Regarding risk of bias, the studies included demonstrated problems with randomization sequence generation, allocation concealment, and blinding. Proper allocation concealment requires strict implementation of a random allocation sequence without foreknowledge of treatment assignments. Inadequate or unclear allocation concealment yields up to 40% larger estimates of intervention effect and contributes to an increase in heterogeneity of the results. [30] In our review, three studies [12, 13, 20] were classified as “unclear risk of bias” and four as “high risk of bias” [8, 11, 18, 19] with respect to allocation concealment. Combined with a correct randomization process, adequate allocation sequence concealment prevents the introduction of selection bias. Neglecting these aspects indicates low methodological quality and is a serious issue.

Five studies [11, 13, 17,18,19] did not use blind assessors during the outcome assessment, and two [11, 13] did not apply blinding methods for participants and personnel. Blinding problems in randomized trials induce ascertainment bias and could affect the assessment of psychological or physical responses. Moreover, blinding strategies minimize the likelihood of differential treatment or assessment of outcomes [31].

Even if subjective outcomes are most at risk of detection bias, objective outcomes, including neurophysiological measures, might also involve some degree of subjectivity and thus are subject to bias [31]. We think that Hoffmann reflex measures are evaluator dependent, because factors such as electrode and stimulator positioning can modify the electromyographic results. The blinding of participants is important to ensure the same assessment conditions, since spinal reflexes can be increased when individuals are highly aroused, anxious, or in a fearful state [32, 33]. Prior knowledge of the type of stimulation (real or sham) could increase the level of anxiety of individuals and induce changes in electromyographic responses unrelated to tsDCS. Inadequate allocation concealment can also affect the compliance and retention of trial participants [34].

It is relevant to consider that the studies included adopted very similar protocols for tsDCS. In general, the protocols used a current intensity from 2.0 to 2.5 mA and a stimulation duration ranging from 15 to 20 min. These parameters are considered safe and far below to the threshold for tissue damage; in addition, no serious adverse effects were reported [26, 35].
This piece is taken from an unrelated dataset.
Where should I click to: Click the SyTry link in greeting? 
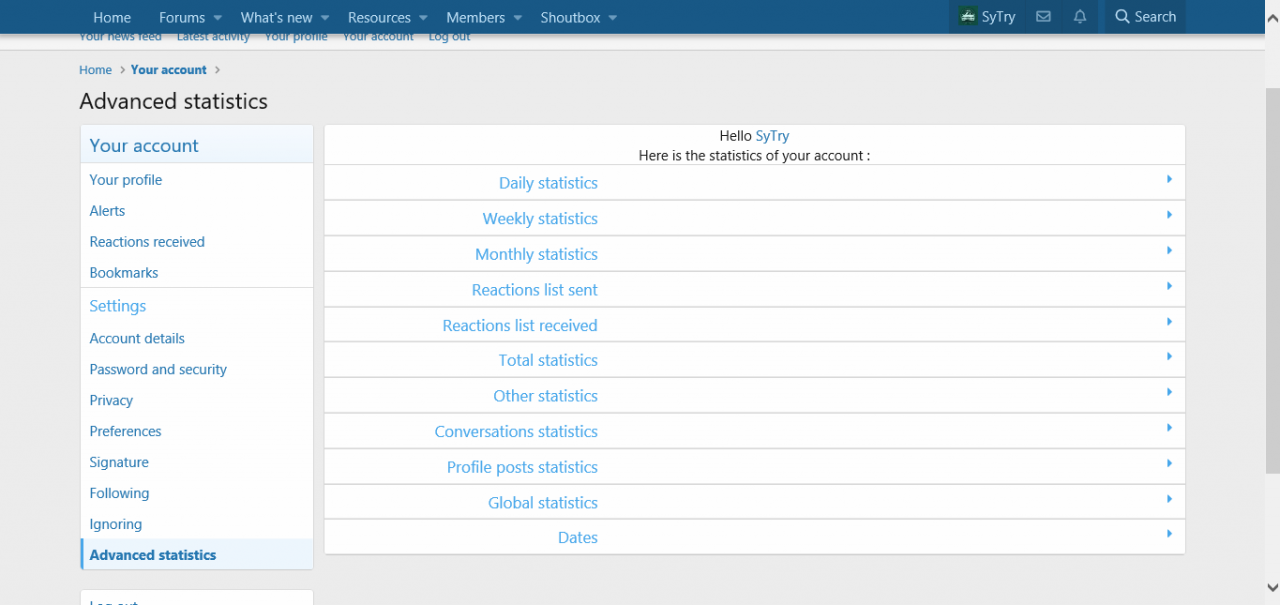[772, 136]
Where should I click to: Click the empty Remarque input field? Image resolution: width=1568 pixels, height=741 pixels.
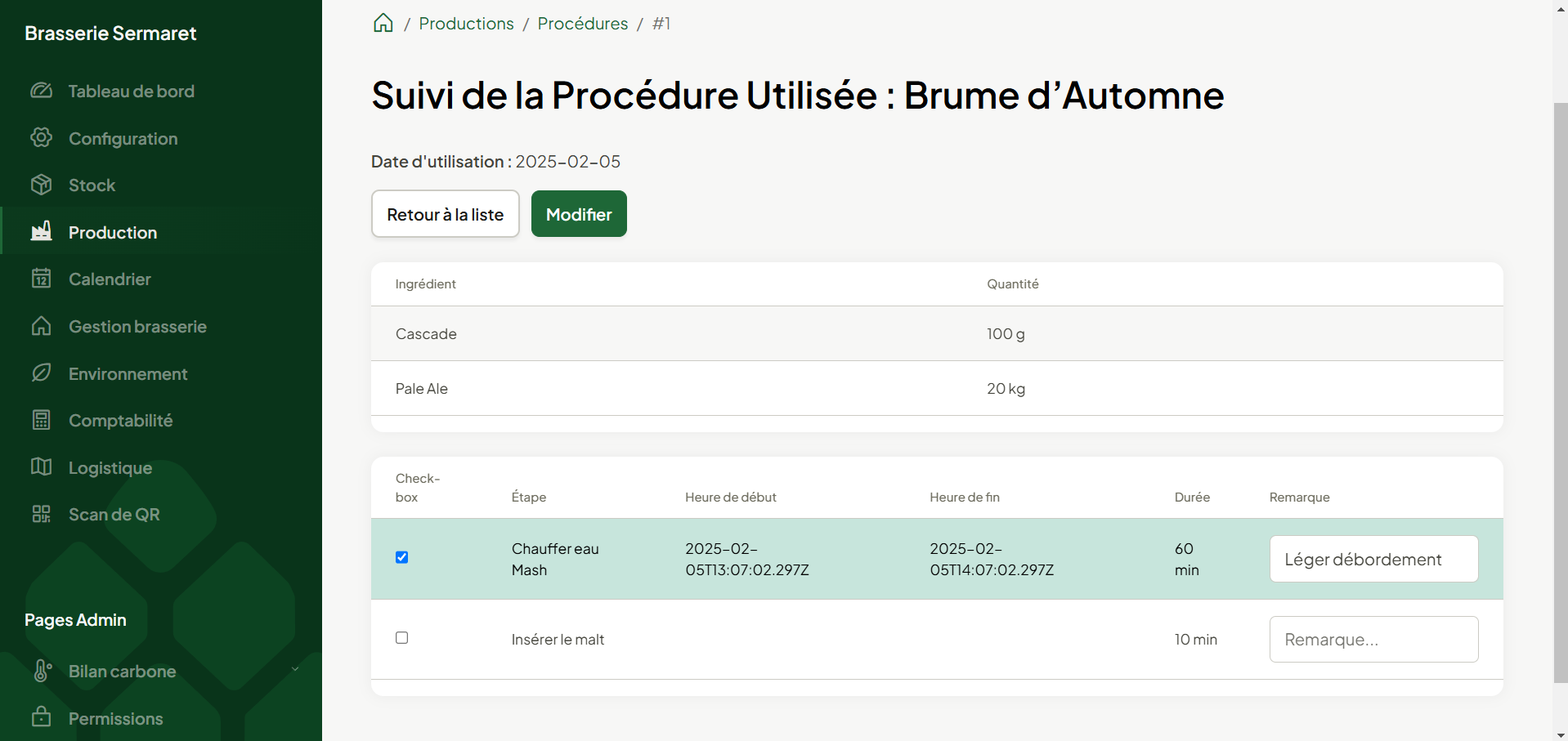1373,640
This systematic review represents an important guide for future studies in the neurophysiology field that aim to evaluate the effects of tsDCS on spinal monosynaptic circuits. Our meta-analysis found no differences between the effects produced by sham tsDCS and anodal or cathodal tsDCS, in their ability to modulate spinal excitability of healthy individuals, as assessed by the H-reflex (H-reflex/M max ratio). However, these results involve studies with selection, performance, and detection bias.

The changes induced by tsDCS may not have a significant influence on the excitability of alpha-motoneurons, but may affect the efficacy of Ia fiber-motoneuron synapse, or they could regulate the activity of the inhibitory interneuron network. Neither of these effects are fully evaluated by the Hoffmann reflex, and therefore could be missed; thus, additional measures such as post-activation depression should be included in future studies to complement the results from Hoffmann reflex analysis.

Our results suggest that tsDCS causes no change in a physiological parameter in healthy individuals. However, further studies should examine the effect of tsDCS on polysynaptic circuits and neurotransmitter release at the spinal cord level. These studies should employ a larger sample size and greater methodological rigor, especially concerning allocation concealment and randomization.

Data availability

All relevant data are provided within the paper.